I agree with @keryell, I think there is a precedent for this in favour of option 2.

In section 4.6.4 we state:

The execution environment for a SYCL application has a fixed number of devices which does not vary as the application executes. The application can get a list of all these devices via device::get_devices(). The device class also provides constructors, but constructing a new device instance merely creates a new object that is a copy of one of the objects returned by device::get_devices().

This clarification was added along with a similar wording in section 4.6.2 to enforce that SYCL exposes a fix platform/device topology which is consistent and deterministic throughout the execution of the application, such that creating a new platform or device object simply creates a copy of one of the existing objects.

I think this same logic should be applied to make_platform and make_device to enforce this behaviour, so that these functions would return a copy of an existing platform or device for which the created object represents the same native backend object. The behaviour of this would be more like a lookup to find the platform or device which matches the native object provided. Then as the the new platform or device would be a copy those in the topology just as with any that are created the same common reference semantics rules would apply.

One question with this I see though is what happens if there is no platform or device in the topology that corresponds to the native backend object, would this still return an object that is not a copy of one in the topology, would that make sense, or should this through an exception?

TApplencourt commented 2 years ago

make_device should return an existing sycl::device if one already exists with the specified native device.

I think it's not yet a problem as it's not really clear in the spec right now, but implementation may map sycl::devices to a poll of native devices (M:N mapping). In this case what should be the behavior? As he can have multiple sycl::device corresponding to a particular native device. I guess we can always require the implementation to choose an arbitrary one and to always return the same.

In short, we don't have a bijection between sycl::device and native::device and this raises a bunch of questions everywhere in the interopts land

JackAKirk commented 2 years ago

make_device should return an existing sycl::device if one already exists with the specified native device.

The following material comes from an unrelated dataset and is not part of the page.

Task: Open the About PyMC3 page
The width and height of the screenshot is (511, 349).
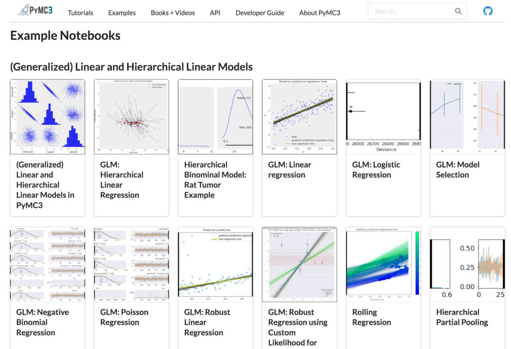Action: 319,13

I think it's not yet a problem as it's not really clear in the spec right now, but implementation may map sycl::devices to a pull of native devices (M:N mapping). In this case what should be the behavior? As he can have multiple sycl::device corresponding to this particular native device.

In short, we don't have a bijection between sycl::device and native::device and this raises a bunch of questions everywhere.

If there are some backends that have m:n mappings between sycl device and native device (is there an example of a backend where there may not be a bijection between sycl device and native device?) then either:

a) Behaviour of make_device is implementation defined with regard to "uniqueing" devices. (This is the current state of affairs if we assume that if something isn't mentioned in the spec it is implementation defined).

b) specify in the spec that sycl devices will only be uniqued if they only comprise a single native_device (assuming that make_device can only take a single native_device: if the spec is changed so that make_device can take a list of native_devices then require make_device returns an existing sycl device when the list of native_devices provided is a bijection of the list of native_devices contained within an existing sycl device).

c) Some other option I don't see?

TApplencourt commented 2 years ago

(is there an example of a backend where there may not be a bijection between sycl device and native device?)

My understanding is that intel/llvm with CUDA backend now maps multiple streams to one sycl::device (only solution to implement efficient out-of-order queue). HipSYCL does that same. And maybe most of the application's map will subdevice to the same native backend (I didn't check but that seems to be the most natural way to implement it...)

Exactly, right now the spec assumes a single native_device. So I think we can do the same here. But if one day we change the day to support this M:N mapping, we should not forget to think about the implications of this change on this issue of uniqueness.

May c can just be make_device is a "pure" function. Whatever you want to implement it, you should always return the same device given the same native device provided.

JackAKirk commented 2 years ago

(is there an example of a backend where there may not be a bijection between sycl device and native device?)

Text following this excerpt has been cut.